# BNSF Derailment 11/7/2010 East Armour, MO



## sstlaure

Check this out.....Anyone got #5362 or #793.....>RIP #793

East Armour, MO Incident 

Incident Description

At approximately 10:00, November 7, 2010, on the St. Joseph Subdivision at MP 41.9, East Armour, MO, an empty grain train, X GATNEN9 03, received permission to back up and to pick up a crew member (GCOR 6.6) on the siding at Armour to clear the control point at Armour Center. After the X GATNEN9 03 started the 6.6 move, the train exceeded its authority past the control point at East Armour and out on to the main track. The approaching westbound empty ethanol train, X RICCNB7 03, had already passed the signal in advance of East Armour with a clear aspect prior to the empty grain train exceeding its authority. As the empty ethanol train approached East Armour, crew members realized that there was a train ahead on the main track and placed their train in emergency status while traveling an estimated 42 mph. On impact, the empty ethanol train was traveling west at estimated 28 mph, and the empty grain train was shoving east at estimated 14 mph.

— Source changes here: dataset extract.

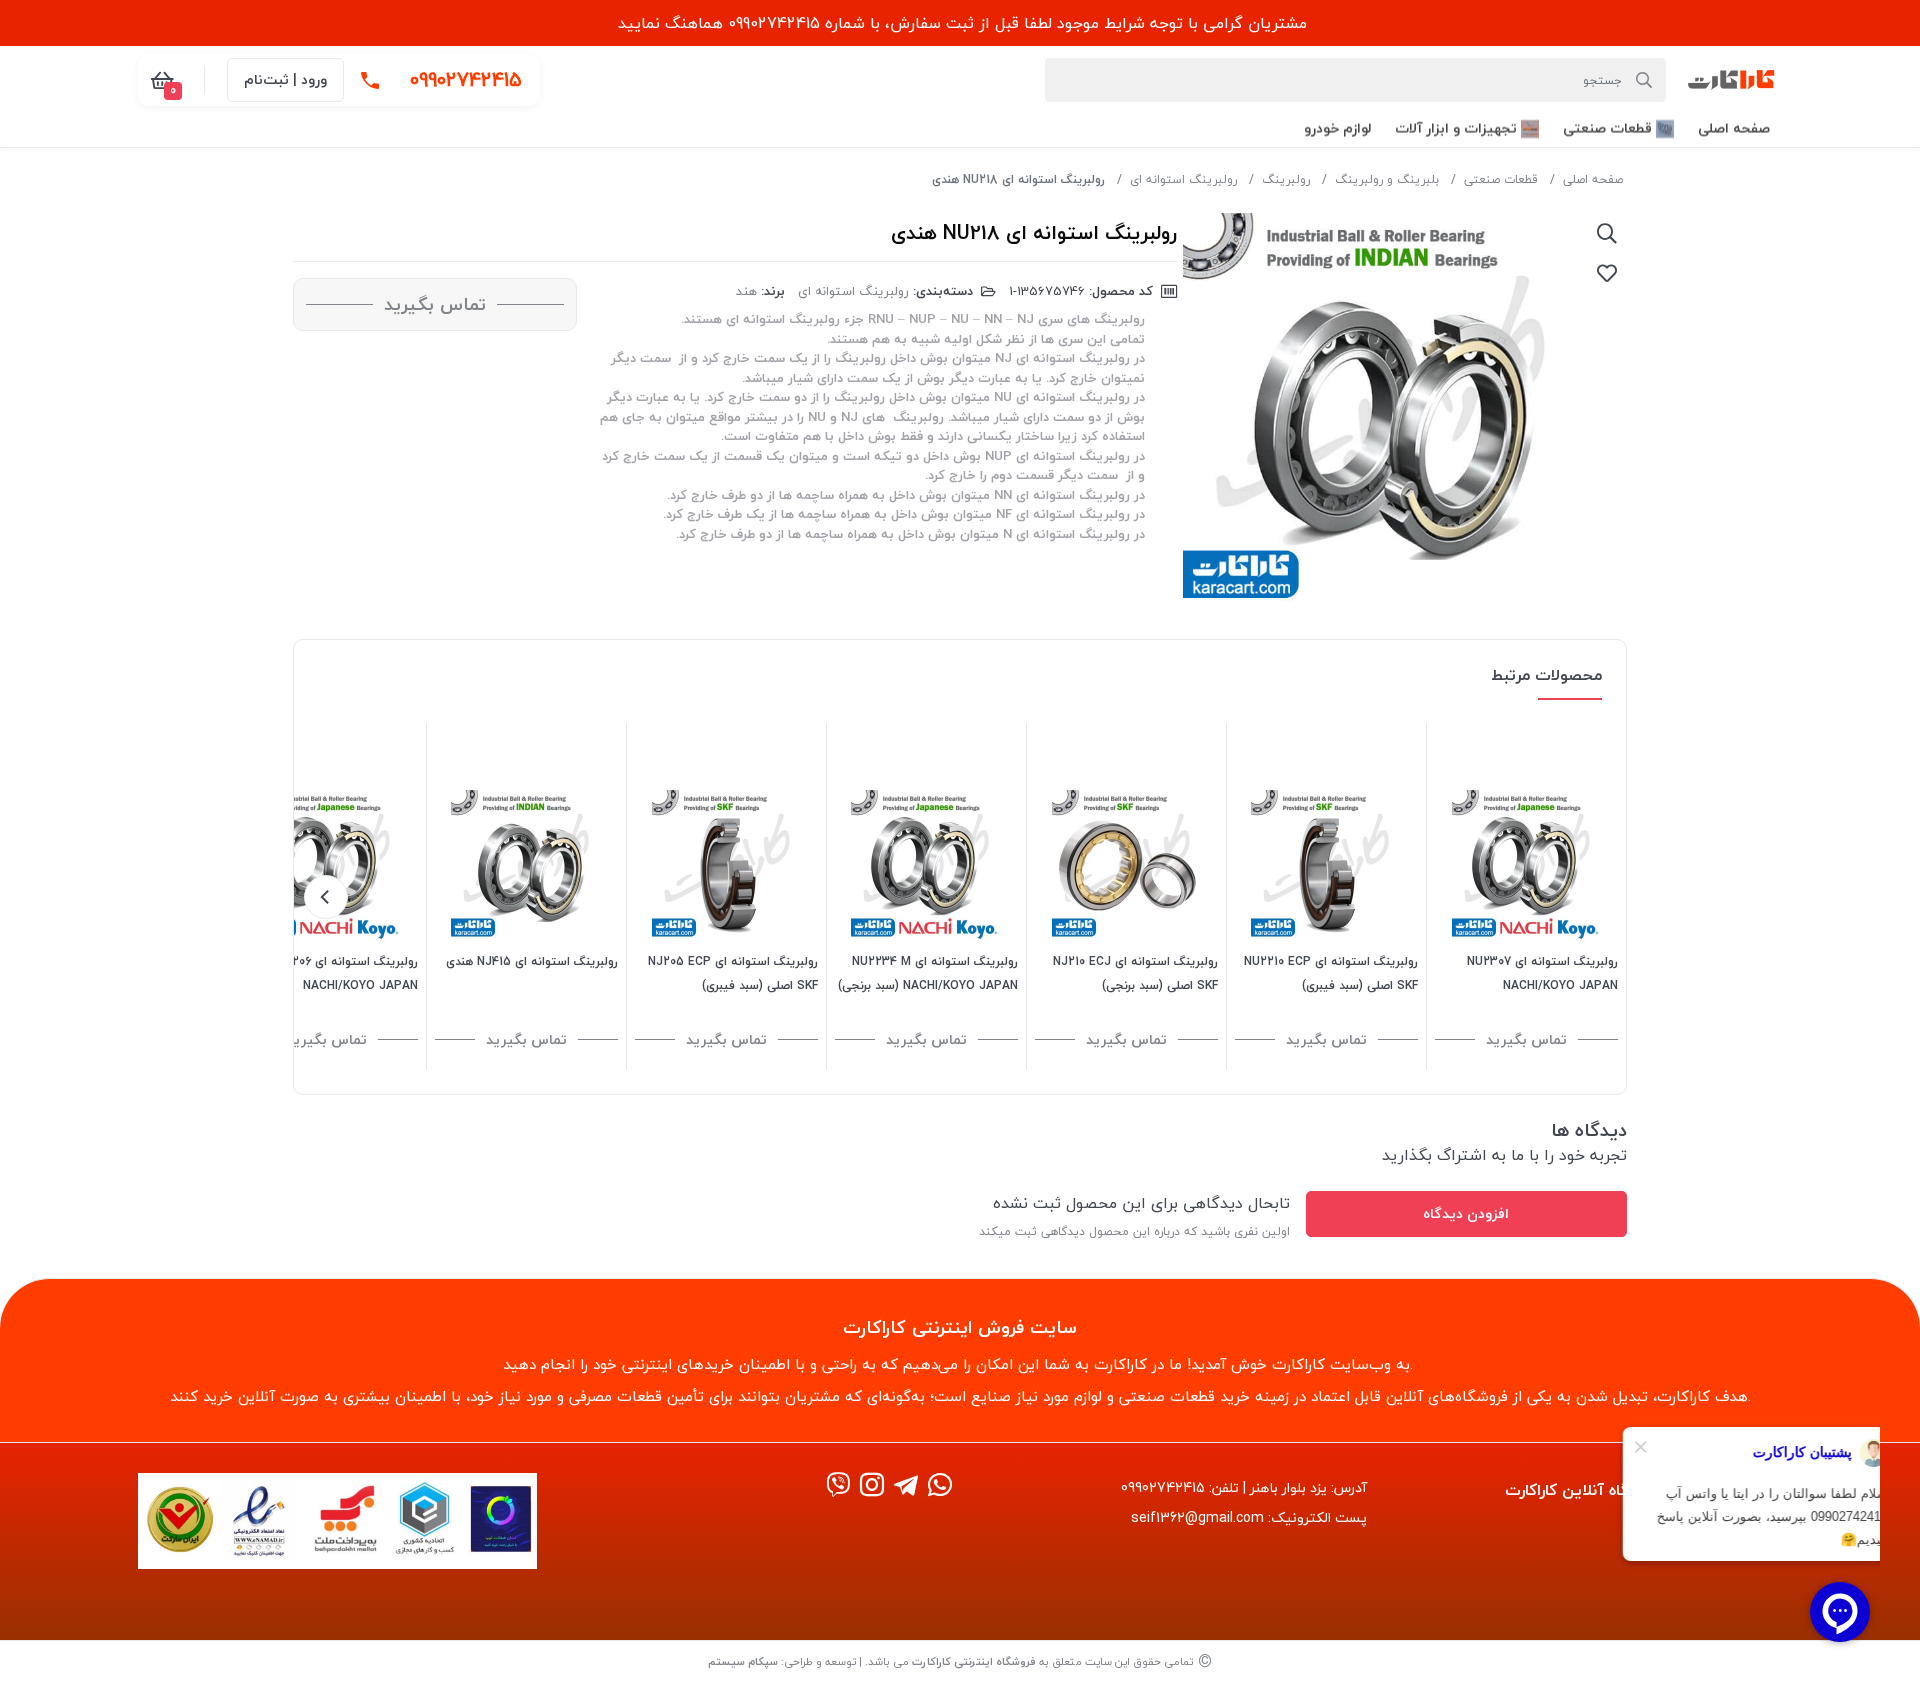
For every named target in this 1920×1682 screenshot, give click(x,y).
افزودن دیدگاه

Background and General Information

Crew was backing up under instructions by dispatcher using GCOR 6.6 to pick up crew member on siding. Crew failed to stop at signal at East Armour and entered the main track without authority into the path of westbound train X-RICCNB7-03.

Injury Outcome

While the injuries reported by employees in this incident were moderate, the potential outcome could have been far more serious.


----------



## tjcruiser

SST,

I know very little about proper railroad terminology. That said, is this really considered a "derailment"? Seems to me (in simple layman's terns) that a "derailment" is when a car (or cars) of one train comes off the track for a numer of reasons (speed, faulty track, etc.) But somehow, integral to the term, is that the "derailment" was attributed to one train.

But this ... this is an outright "collision", with resulting derailment, of course. But "collision" is the operative word here, isn't it?

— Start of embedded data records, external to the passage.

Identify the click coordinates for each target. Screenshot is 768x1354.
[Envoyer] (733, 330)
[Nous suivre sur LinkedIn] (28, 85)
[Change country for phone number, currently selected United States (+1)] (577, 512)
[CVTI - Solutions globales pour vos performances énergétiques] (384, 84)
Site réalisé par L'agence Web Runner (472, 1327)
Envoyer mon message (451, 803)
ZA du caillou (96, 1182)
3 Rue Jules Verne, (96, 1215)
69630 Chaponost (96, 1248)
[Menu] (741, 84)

I'm not questioning your description, but rather just trying to learn some proper RR speak.

Cheers,

TJ


----------



## sstlaure

OK OK...this was one hell of a collision.


----------



## gc53dfgc

1st pic "IS THAT SIGN OKAY?"

what do you mean rip 793 that train is completly repairable by my standards anyways.

I'd be more concerned with BNSF 483181's health status than 793's little booboo

could story hope every one was ok or is going to be.


----------



## imatt88

WOW I'm glad no one was hurt real bad..that could have been ugly!

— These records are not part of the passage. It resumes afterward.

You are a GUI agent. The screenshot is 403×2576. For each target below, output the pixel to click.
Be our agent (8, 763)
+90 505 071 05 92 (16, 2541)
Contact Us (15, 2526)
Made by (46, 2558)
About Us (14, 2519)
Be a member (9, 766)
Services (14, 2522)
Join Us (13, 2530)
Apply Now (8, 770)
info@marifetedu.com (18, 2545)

Watch out, T-man might break out the epoxy....:laugh:


----------



## TulsaFlyer

Looks like somebody's going to have to pee-pee in a cup.


Jody


----------



## gc53dfgc

TulsaFlyer said:


> Looks like somebody's going to have to pee-pee in a cup.
> 
> 
> Jody


----------



## TulsaFlyer

gc53dfgc said:


>


Drug test. Always happens after something like this.


Jody


----------



## gc53dfgc

oh ok thanks for clearing that up.


----------



## Big Ed

That would have made a good video for TJ's contest.

I am glad no one got hurt, it would have been a heck firework show if the Ethanol cars were loaded.

Where did you get the pictures from? 
Internet?


----------



## gc53dfgc

no no Big Ed they were loaded with Phenol You know the stuff used in the makeing of glue.


----------



## tjcruiser

gc53dfgc said:


> no no Big Ed they were loaded with Phenol You know the stuff used in the makeing of glue.


Horses ???

:laugh:

TJ


----------



## Big Ed

gc53dfgc said:


> no no Big Ed they were loaded with Phenol You know the stuff used in the makeing of glue.


Thats a poison.
I don't think it's in glue.
Bad stuff I used to haul it.:thumbsdown:

It said empty ethanol tank cars.


----------



## gc53dfgc

no in unstoppable they were hauling something phenol.


----------